To make things worse, the system replacing it was – is – in chaos. The government, reckless in this as in other policy areas, made up the rules as it went along because it kept being caught out by unexpected consequences (unexpected only by them) for both curriculum and finance.

The failure of the media, with rare exceptions, to explain this policy and its implications is to my mind one of biggest failures of UK journalism in the last few years. To this day, most people outside the HE sector have never heard about the sudden disappearance of the teaching grant, and therefore have no idea why universities as a bloc felt they had no choice but to opt for the higher end of the fee cap. A proportion of the public seems to think that the fee increase is “extra” money that goes straight into faculty salaries. So, despite the fact that academics share the hardships affecting the whole public sector, higher education meets incomprehension and envy rather than sympathy.

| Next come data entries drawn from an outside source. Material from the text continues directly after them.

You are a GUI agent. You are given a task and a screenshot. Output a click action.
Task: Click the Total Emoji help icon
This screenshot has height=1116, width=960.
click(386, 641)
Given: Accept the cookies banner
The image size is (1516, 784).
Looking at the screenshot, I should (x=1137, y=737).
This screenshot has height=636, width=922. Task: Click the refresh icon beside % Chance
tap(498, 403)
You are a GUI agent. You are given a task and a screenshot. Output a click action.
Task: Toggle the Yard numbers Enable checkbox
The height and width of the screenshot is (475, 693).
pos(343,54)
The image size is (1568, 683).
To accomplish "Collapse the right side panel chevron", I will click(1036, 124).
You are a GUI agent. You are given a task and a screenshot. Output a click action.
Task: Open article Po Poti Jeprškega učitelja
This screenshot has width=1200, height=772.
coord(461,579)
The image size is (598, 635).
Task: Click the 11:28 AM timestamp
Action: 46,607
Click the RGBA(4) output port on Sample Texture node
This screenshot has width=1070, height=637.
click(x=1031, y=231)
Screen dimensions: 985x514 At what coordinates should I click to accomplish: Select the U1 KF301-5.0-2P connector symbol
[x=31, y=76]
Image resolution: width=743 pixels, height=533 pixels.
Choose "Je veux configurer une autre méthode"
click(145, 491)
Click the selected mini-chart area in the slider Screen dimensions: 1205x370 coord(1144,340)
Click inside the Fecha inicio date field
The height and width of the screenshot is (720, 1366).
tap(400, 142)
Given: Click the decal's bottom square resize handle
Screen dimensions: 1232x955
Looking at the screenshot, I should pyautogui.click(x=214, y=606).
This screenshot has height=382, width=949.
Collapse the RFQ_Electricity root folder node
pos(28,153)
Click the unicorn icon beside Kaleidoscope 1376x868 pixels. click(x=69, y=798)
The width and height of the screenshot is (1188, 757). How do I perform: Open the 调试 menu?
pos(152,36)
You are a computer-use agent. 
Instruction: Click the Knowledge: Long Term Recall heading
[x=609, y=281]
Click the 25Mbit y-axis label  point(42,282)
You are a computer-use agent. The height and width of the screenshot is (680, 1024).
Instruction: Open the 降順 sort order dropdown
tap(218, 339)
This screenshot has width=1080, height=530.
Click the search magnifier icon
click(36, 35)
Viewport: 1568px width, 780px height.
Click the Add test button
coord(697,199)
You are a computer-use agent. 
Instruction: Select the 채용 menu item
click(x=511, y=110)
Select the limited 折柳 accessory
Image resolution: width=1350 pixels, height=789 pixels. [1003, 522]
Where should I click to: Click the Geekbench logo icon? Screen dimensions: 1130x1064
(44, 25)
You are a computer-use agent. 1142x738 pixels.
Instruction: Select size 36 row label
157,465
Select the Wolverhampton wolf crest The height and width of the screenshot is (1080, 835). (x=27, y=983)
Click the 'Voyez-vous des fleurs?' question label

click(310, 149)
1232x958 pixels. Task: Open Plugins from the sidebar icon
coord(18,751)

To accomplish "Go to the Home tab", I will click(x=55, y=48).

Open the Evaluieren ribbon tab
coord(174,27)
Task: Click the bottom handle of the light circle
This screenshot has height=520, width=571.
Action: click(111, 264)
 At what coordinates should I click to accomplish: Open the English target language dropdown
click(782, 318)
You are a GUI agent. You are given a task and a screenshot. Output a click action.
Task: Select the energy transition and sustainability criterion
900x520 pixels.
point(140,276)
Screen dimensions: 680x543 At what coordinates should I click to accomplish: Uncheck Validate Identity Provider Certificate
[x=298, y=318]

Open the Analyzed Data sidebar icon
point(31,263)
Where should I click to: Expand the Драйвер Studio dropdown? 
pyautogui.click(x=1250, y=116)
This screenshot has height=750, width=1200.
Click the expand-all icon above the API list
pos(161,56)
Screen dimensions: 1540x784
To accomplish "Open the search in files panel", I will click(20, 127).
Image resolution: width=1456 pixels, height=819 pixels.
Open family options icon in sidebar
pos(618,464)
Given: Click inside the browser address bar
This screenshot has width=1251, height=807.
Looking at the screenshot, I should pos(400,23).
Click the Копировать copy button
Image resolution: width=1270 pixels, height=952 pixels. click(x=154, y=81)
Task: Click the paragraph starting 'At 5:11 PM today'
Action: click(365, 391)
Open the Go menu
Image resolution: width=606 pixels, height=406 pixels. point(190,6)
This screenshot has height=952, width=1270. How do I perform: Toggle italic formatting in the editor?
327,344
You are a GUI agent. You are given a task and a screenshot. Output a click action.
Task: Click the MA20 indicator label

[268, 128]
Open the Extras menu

A snapshot of contradictory attitude can be gleaned from debate about contact hours. The complaint is that students don’t get enough of this, but the official figure never reflected reality, and the discrepancy is growing because it excludes the kind of 24/7 electronic contact that is increasingly expected. In addition, there is something depressing about the pedagogical assumption the expectation stance seems to entail, that no learning is going on unless the teacher is standing there, holding forth. And about the distortions created by the idea that if you can’t count it, it doesn’t count.

Over in America, as indicated above, the professional identity of academics is seen by some as a dispensible luxury. The argument follows similar lines to the dismissal of other professional groups who make any kind of claim to knowledge or expertise. They are perceived as authority, The Man to whom one should Stick It. Or perhaps has-beens, left behind by change.

What gets lost in the debate is the sense in which a professional academic identity can be a benefit not only for particular faculty but also for civil society as a whole. The big picture argument does not seem to be taking place, at least on a large public stage. The underlying question remains: what do we want from higher education? And what policies will help us get it?